- Permanent desalination is one of the proposed actions outlined in our Water Strategy to help build Cape Town’s future water supply.
- As part of this journey, the City of Cape Town and the Water Research Commission (WRC) has established an Independent Advisory Panel (IAP) to provide expert advice on the technical/scientific, socio-economic and regulatory aspects of desalination.
The City is investing in bringing the New Water Programme online, which will see an investment of about R5 billion over the next eight years. The City will introduce 300MLD of new water by 2030 from diverse sources, groundwater, reuse and desalination, that will help build a resilient future water supply in the face of future droughts.
Desalination compared to the other options is expensive, however, it has been identified as a drought-proof solution within the portfolio of water supply options, and if sustainably implemented, it can be instrumental in increasing the city’s resilience against future water crises.
The advice from the Independent Advisory Panel, together with input from stakeholders, will be valuable in making the final decision to implement desalination.
About the Independent Advisory Panel
The established IAP for Desalination was launched by the WRC and the City on 1 March 2023 and will be in place until 30 June 2024.
The IAP will review all the documentation, including the feasibility studies, project work plans and reports, associated with the implementation of desalination and consider stakeholder/public comments on these efforts.
Being experts in the implementation of desalination, the IAP brings valuable experiences and lessons from completed or ongoing desalination projects around the globe and in South Africa, and as such, the city is in a privileged position to receive the most informed recommendations.
The IAP comprises of 12 well-recognised professionals including scientists, engineers, public health and social science practitioners with extensive experience in the implementation of seawater desalination plants and associated processes nationally and internationally.
‘The City has been investing into our New Water Programme so we can build our water resilience to navigate unpredictable climate change effects.
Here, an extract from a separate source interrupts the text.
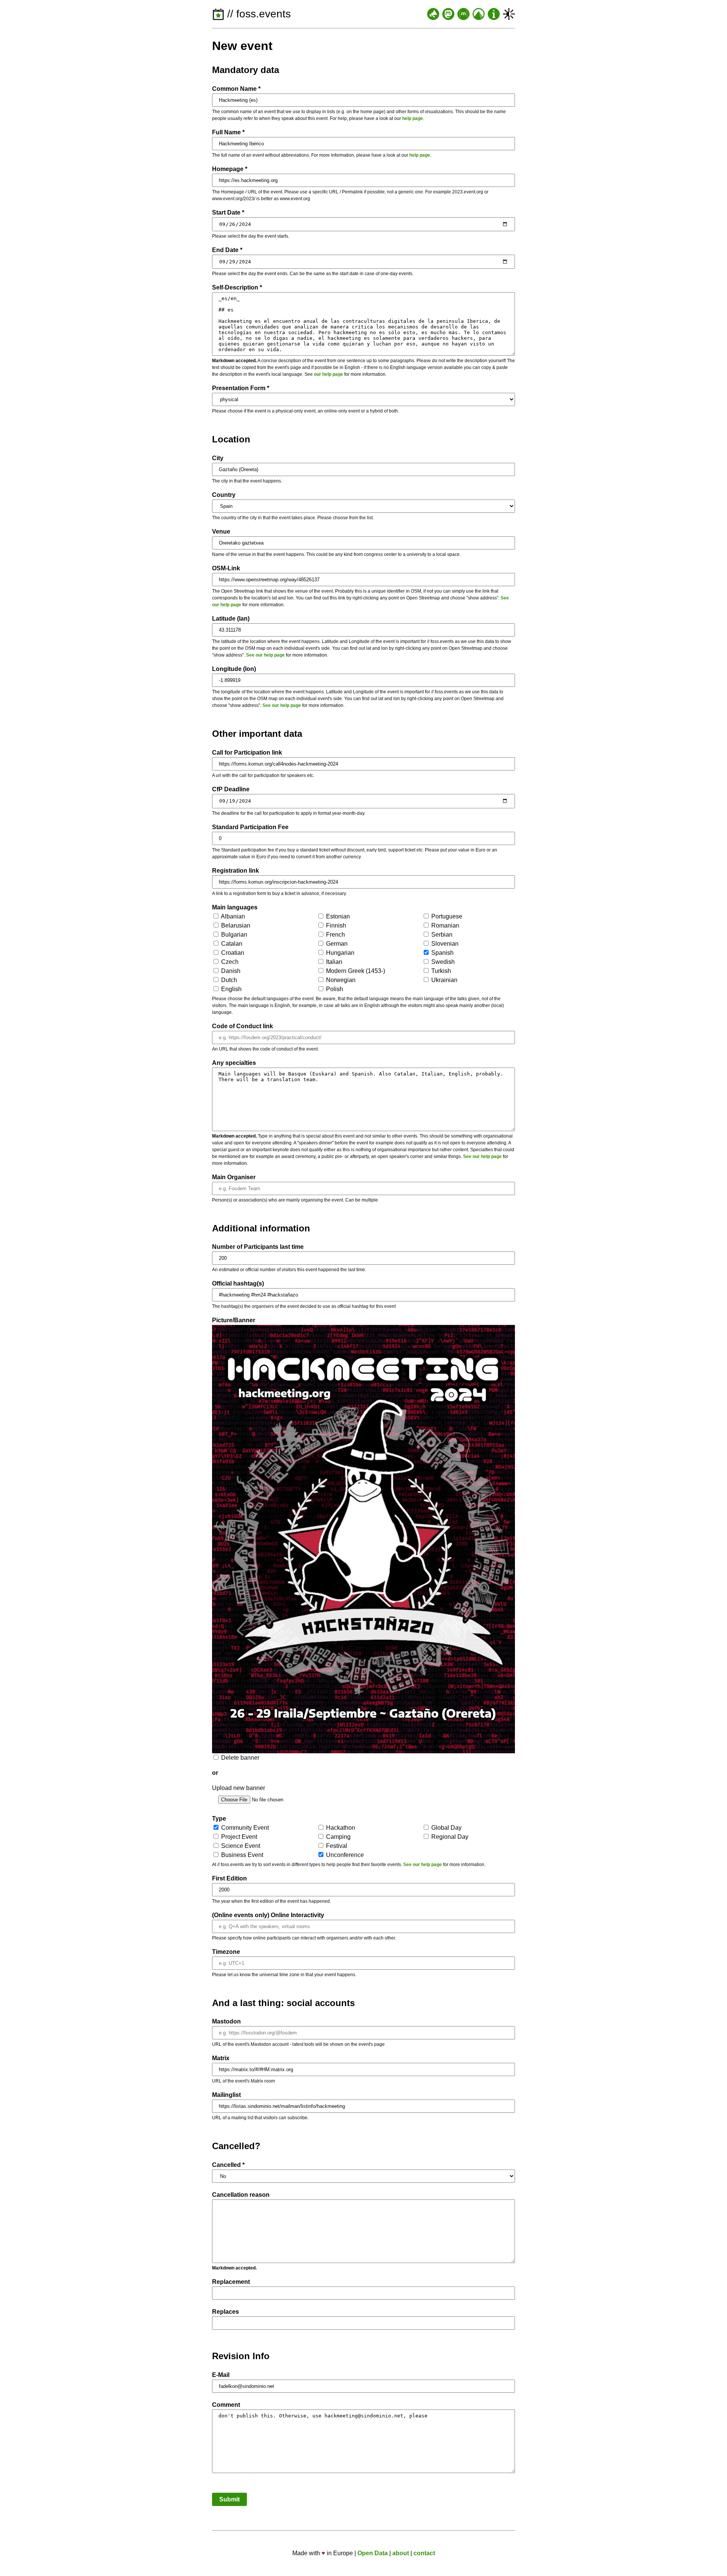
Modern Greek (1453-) (354, 971)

It is vital to become less dependent on rain-fed dams so we are also investing in supply from various water sources such as groundwater, permanent desalination and reuse.
‘As part of this long-term process, the City of Cape Town is looking forward to the value the IAP will bring through their wide range of expertise, backgrounds and perspectives, on our journey to specifically look at permanent desalination as one of the options to diversify our water sources.
‘They are united by a shared vision of ensuring the sound decision-making and guidance towards the implementation of a Permanent Seawater Desalination Plant. The work of the panel on supporting the implementation of the Permanent Seawater Desalination Plant will be independently managed by the WRC with regular reporting to the City,’ said Councillor Zahid Badroodien, the City’s Mayoral Committee Member for Water and Sanitation.
- Desalination is the process of removing salt and minerals from seawater to produce clean, usable and drinkable water.
- The desalination process uses membranes with microscopic holes, which are an excellent barrier against impurities, such as bacteria and organics, that are sometimes present in seawater. Chlorine is also added to kill any bacteria that might be present in drinking water.
- The water will be tested according to the national drinking-water quality standard (SANS 241) throughout the desalination process to ensure it is safe to drink.
- The City learnt valuable lessons from its two temporary desalination plantsthat were decommissioned when their contracts ended, which will be used on its journey to consider permanent desalination.